Judge declines to drop charges against man accused of hate crimes on Brickell bridge

MIAMI (WSVN) - The case of a man accused of yelling racial slurs at a group of teenagers in Miami’s Brickell neighborhood will move forward after a judge denied his request to dismiss the charges brought against him.

Mark Allen Bartlett appeared in front of a judge at the Richard E. Gerstein Justice Building on Wednesday in hopes of getting hate crime charges against him dropped.

“The judge’s ruling was a technical ruling, and I look forward to the next round, which will be a Stand Your Ground,” Bruce Lehr, Bartlett’s attorney, said.

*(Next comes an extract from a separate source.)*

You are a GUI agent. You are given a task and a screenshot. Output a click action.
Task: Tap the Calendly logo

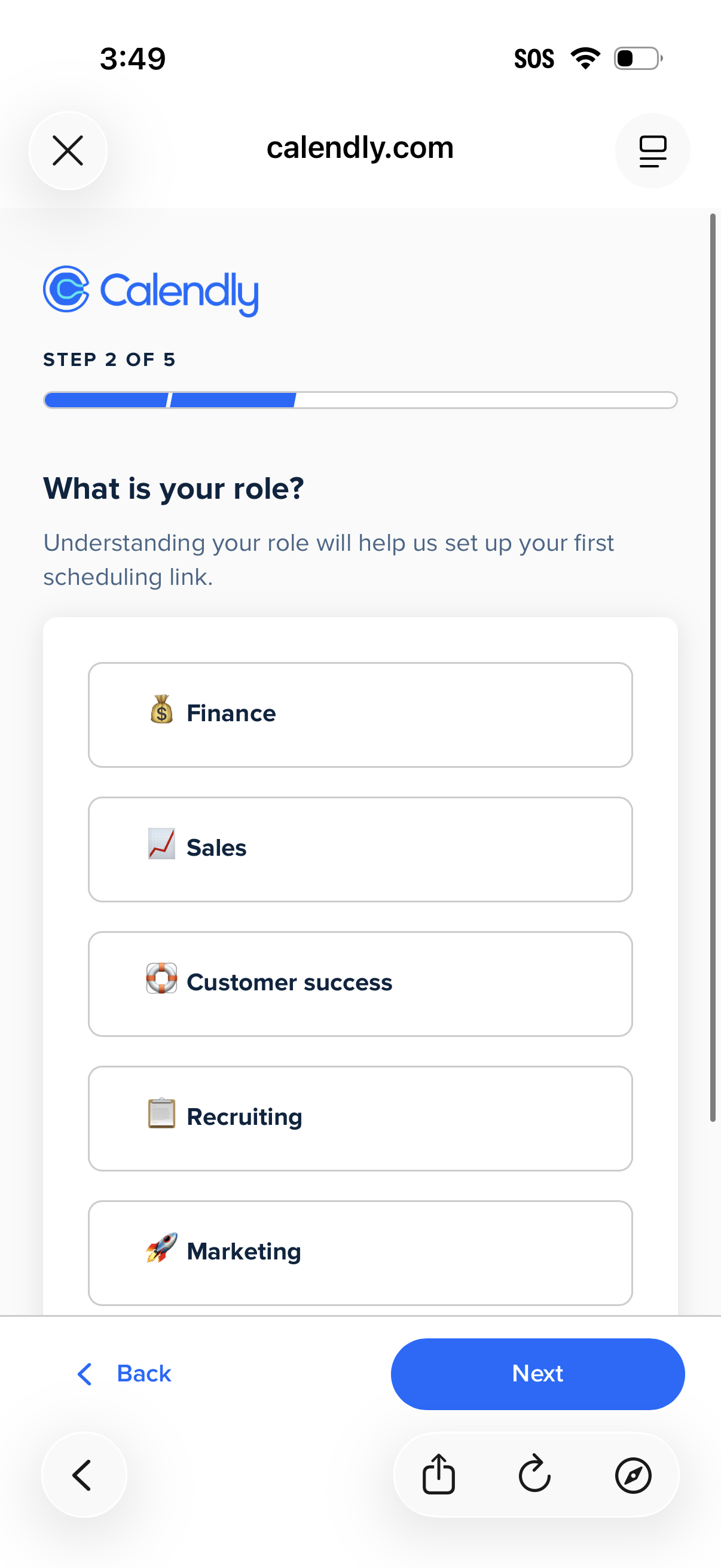(151, 291)
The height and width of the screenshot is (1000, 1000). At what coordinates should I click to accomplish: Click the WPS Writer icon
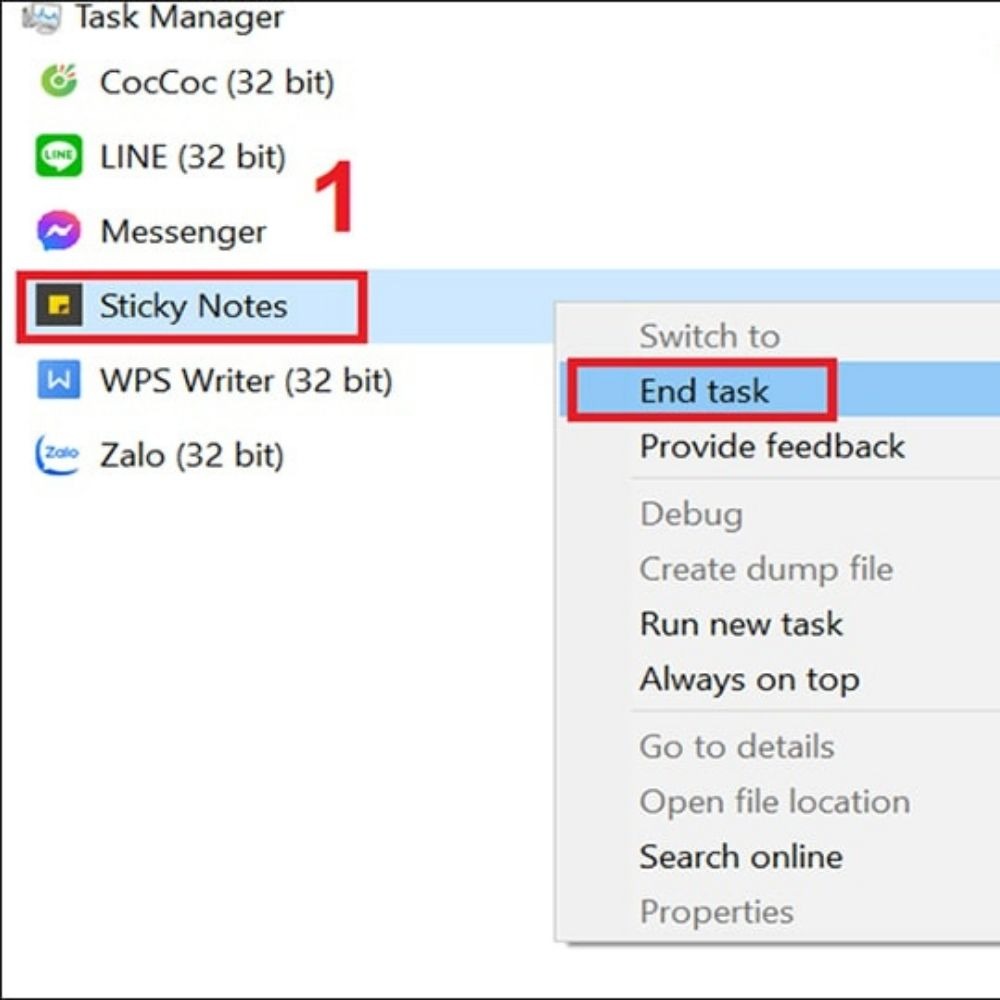click(58, 381)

On Martin Luther King Jr. Day in 2019, Bartlett and his fiancee confronted a group of teenagers who were protesting housing inequality in the middle of traffic on the Brickell Avenue Bridge.

“This was a desperate attempt by Mr. Bartlett to take this case away from a jury in hopes that the judge would give him a free pass and not allow these victims their day in court,” Marwan Porter, the attorney representing the victims, said.

Cellphone video from the group Dream Defenders showed Bartlett, then 51, yelling at the teens, saying racial slurs and expletives and pulling out a gun.

The couple left the scene and got pulled over by City of Miami Police officers, who arrested Bartlett and charged him with carrying a concealed weapon without a permit. On police body camera video, Bartlett said the teenagers “hit [his] wife and ran over her foot.”

“They saw a man approaching with a firearm at his side, never pointing it, never directing his attention to anyone other than saying, ‘Get out of here, get out of here,'” Lehr said in court. “There was never an assault of any kind.”

Bartlett faces hate crime charges that include aggravated assault.

One month after the incident, he appeared in court to face a hate crime charge.

Bartlett pled not guilty to the felony charges filed under Florida’s hate crime sentencing enhancement law, which stiffens the penalty for crimes committed with prejudice.

Lehr said on Wednesday that his client’s case should not go to trial because the so-called hate crime was caught on camera, and while Bartlett agreed that the heated exchange happened, it wasn’t a hate crime. He was responding to what he thought was a threat towards his fiancee.

“They were chosen because they were stopped in traffic, because they were wearing masks, because they had surrounded his fiancee,” Lehr said in court.

Bartlett’s next court date has been scheduled for March.